* **SELECTED TEXT**

_____

Use of polypeptides and proteins for the systemic treatment of specific diseases is now well accepted in medical practice. The role that these substances play in therapy is so important that many research activities are being directed towards the synthesis of large quantities by recombinant DNA technology. Many of these polypeptides are endogenous molecules which are very potent and specific in eliciting their biological actions.
A major factor limiting the usefulness of these proteinaceous substances for their intended application is that, when given parenterally, they are eliminated from the body within a short time. This can occur as a result of metabolism by proteases or by clearance using normal pathways for protein elimination such as by filtration in the kidneys. The oral route of administration of these substances is even more problematic because in addition to proteolysis in the stomach, the high acidity of the stomach destroys them before they reach their intended target tissue. The problems associated with these routes of administration of proteins are well known in the pharmaceutical industry, and various strategies are being used in attempts to solve them.

_____

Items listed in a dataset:
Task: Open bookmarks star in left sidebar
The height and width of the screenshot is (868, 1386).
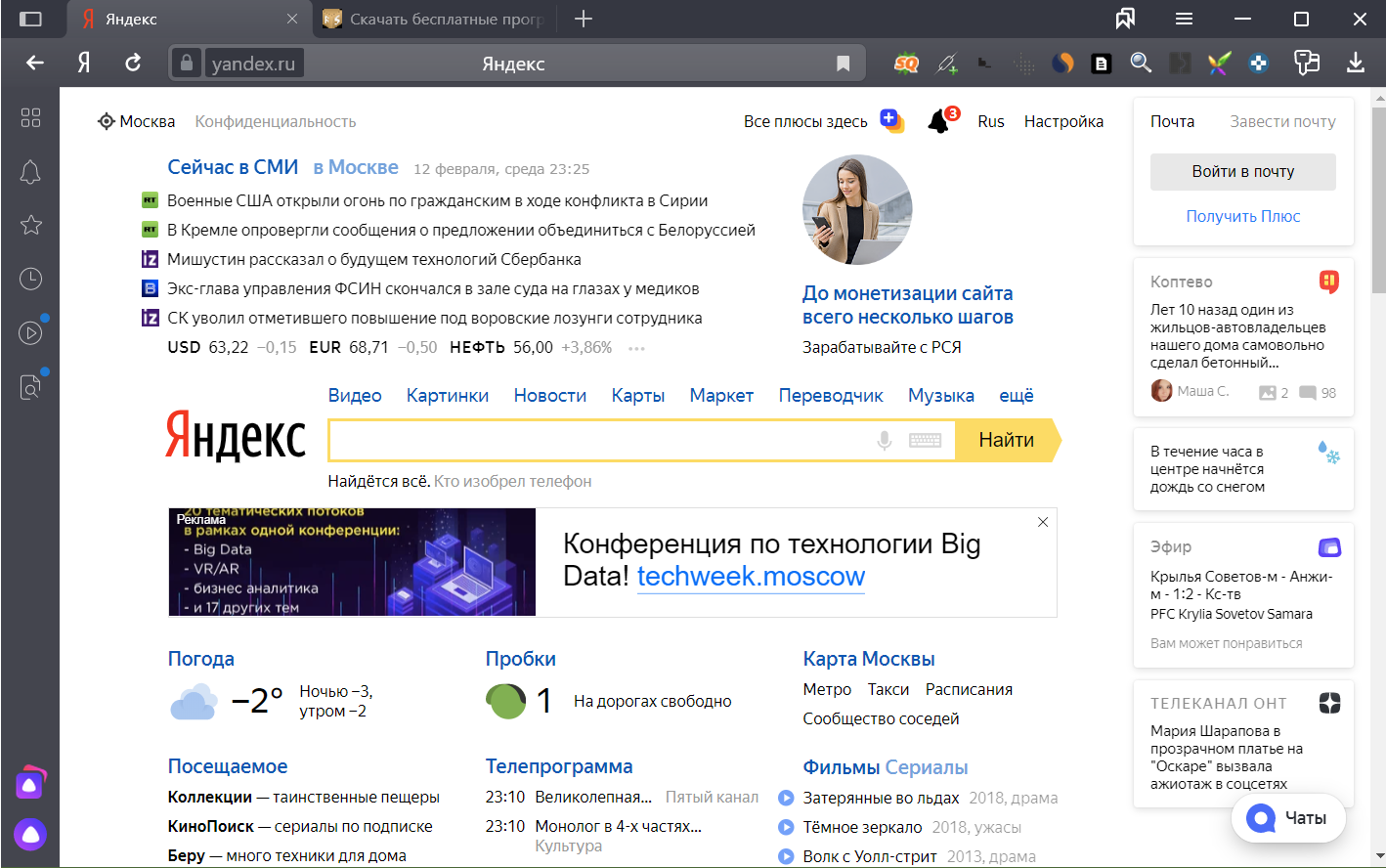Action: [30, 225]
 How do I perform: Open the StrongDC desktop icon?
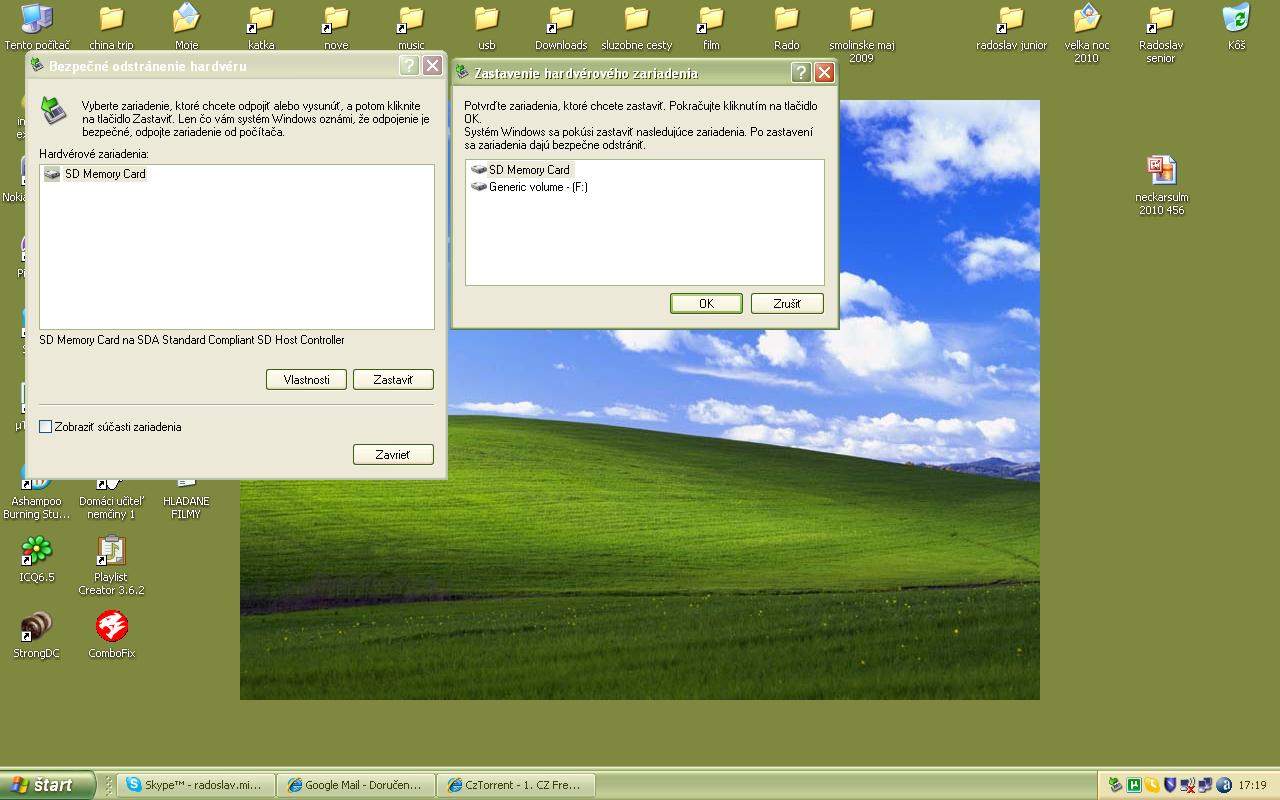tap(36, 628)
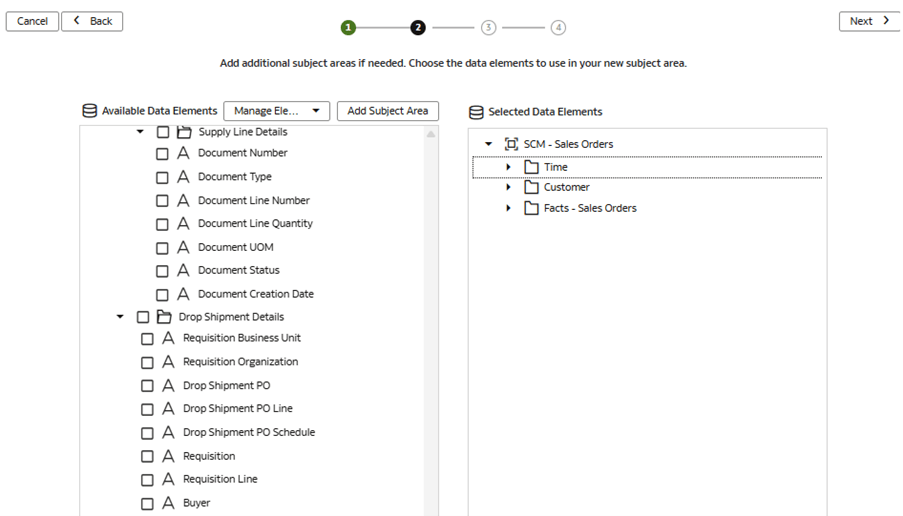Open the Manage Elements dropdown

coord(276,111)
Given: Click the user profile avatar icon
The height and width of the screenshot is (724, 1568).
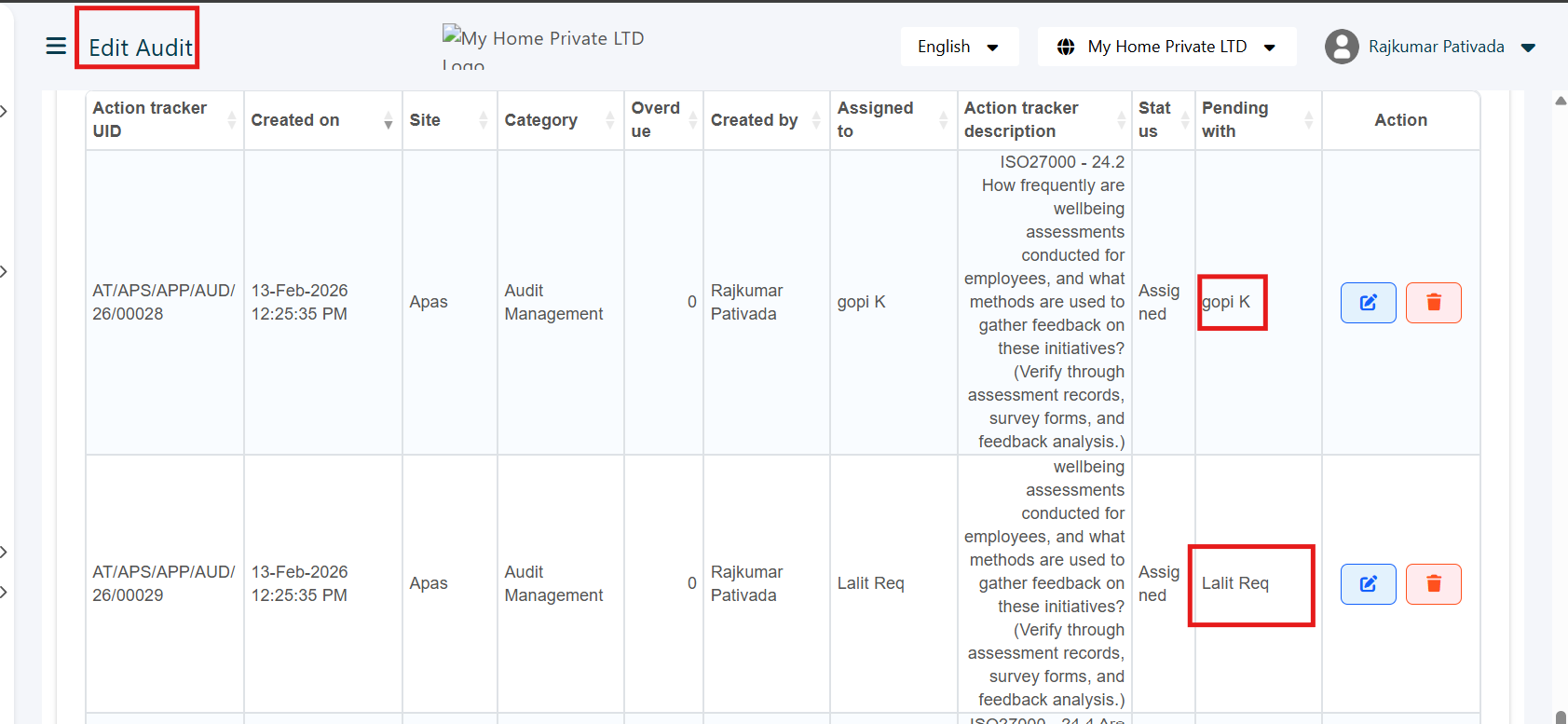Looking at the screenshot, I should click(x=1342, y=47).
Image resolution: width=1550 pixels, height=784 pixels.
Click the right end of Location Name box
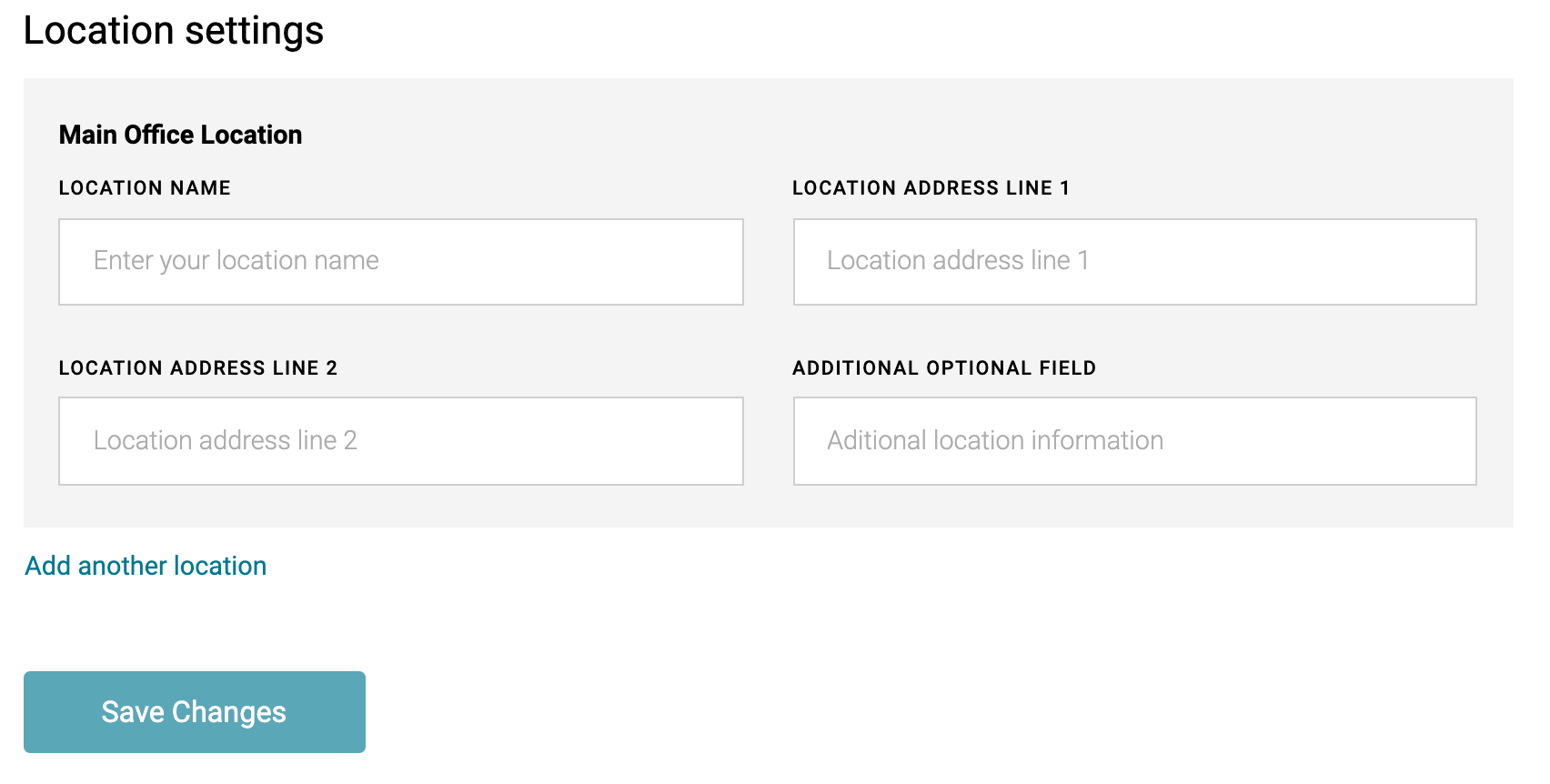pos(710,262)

_____

* **WHAT TO DO**
Retype the part of the passage above on protein drugs that opens with the words containing "Use of polypeptides" and closes with "their biological actions.".

* **TASK RESPONSE**
Use of polypeptides and proteins for the systemic treatment of specific diseases is now well accepted in medical practice. The role that these substances play in therapy is so important that many research activities are being directed towards the synthesis of large quantities by recombinant DNA technology. Many of these polypeptides are endogenous molecules which are very potent and specific in eliciting their biological actions.